Looks like "and/or" didn't reach the threshold.
OK, I made that up.
I happen to like "and/or" when I want a compact way to say, "Use one or the other, or use both" in the middle of a sentence (like an instruction step) where extra words get in the way.
To a previous poster, if I intended to also express ".... or neither", I might say "either/both/neither"... but I have yet to encounter a place where that was needed in my docs.
As for AP and Reuters... do they matter?
The guides were intended for use by print journalists, and if the evidence of the past couple of decades is any indication, serial commas and and/ors are the least of the editorial problems at most newspapers. The biggest problem seems to be a complete lack of budget or interest in copy editing or proof reading. Fact-checking is not far behind on the descent into the rat-hole.
I bet, if there are any decent news-readers left, they insist on serial commas on the teleprompter, for what should be obvious reasons. But I have no way to verify that hunch.
-----Original Message-----
From: Lauren
Sent: October-22-13 4:39 PM
To: TECHWR-L Writing
Subject: Re: And Or situations
On 10/22/2013 12:34 PM, Robert Lauriston wrote:
> Huh? The serial comma is good style everywhere.
I agree but is a regular point of controversy and an entertaining source of irony for me.

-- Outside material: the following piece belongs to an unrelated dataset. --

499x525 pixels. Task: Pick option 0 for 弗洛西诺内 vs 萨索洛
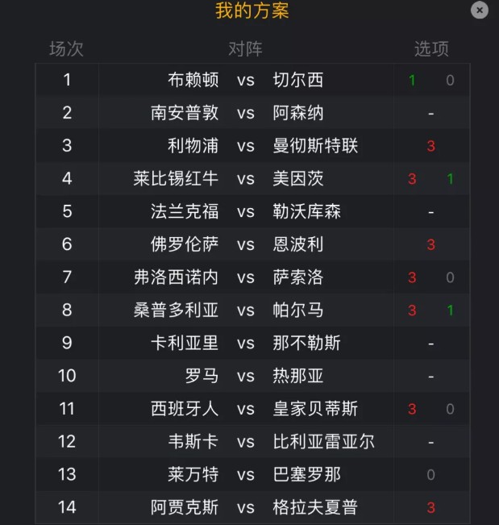pos(450,277)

> "Among those interviewed were [Merle Haggard's] two ex-wives, Kris
> Kristofferson and Robert Duvall."
The Reuters General Style Guide prefers no serial comma. Their online handbook (http://handbook.reuters.com/) is giving 504 errors but states, "Use commas to separate items in a list, e.g. cheese, fruit, wine and coffee or Smith despised ballet, hated the theatre and was bored by opera. Note that there is normally no comma before the final and.
However, a comma should be used in this position if to leave it out would risk ambiguity, e.g. He admired Irving Berlin, Rodgers and Hart, and Leonard Bernstein."
That's nice and inconsistent.
Ironies being what they are, Thompson-Reuters owns FindLaw, an online repository of case law and other legal documents. FindLaw provides helpful guides for preparing legal documents. On the comma, one document states, "DO consider the placement of punctuation marks, since even a misplaced comma can change the meaning of a sentence." http://smallbusiness.findlaw.com/business-contracts-forms/do-s-and-don-ts-contracts-terms-article.html
I think that when a rule of writing is clear in one context but can produce vagueness in another context, then the rule is vague and should not be used. The use of two rules, like what Reuters suggests for commas, is inconsistent and not a "rule."
Both the serial comma and the "and/or" conundrum give rise to inconsistent rules of writing that placate writers who are unable to write clearly without using crutches like confusing slashes and random commas.
In what looks like nuisance writing, the Reuters style guide uses "and/or" nine times and makes no mention of an "and/or" rule.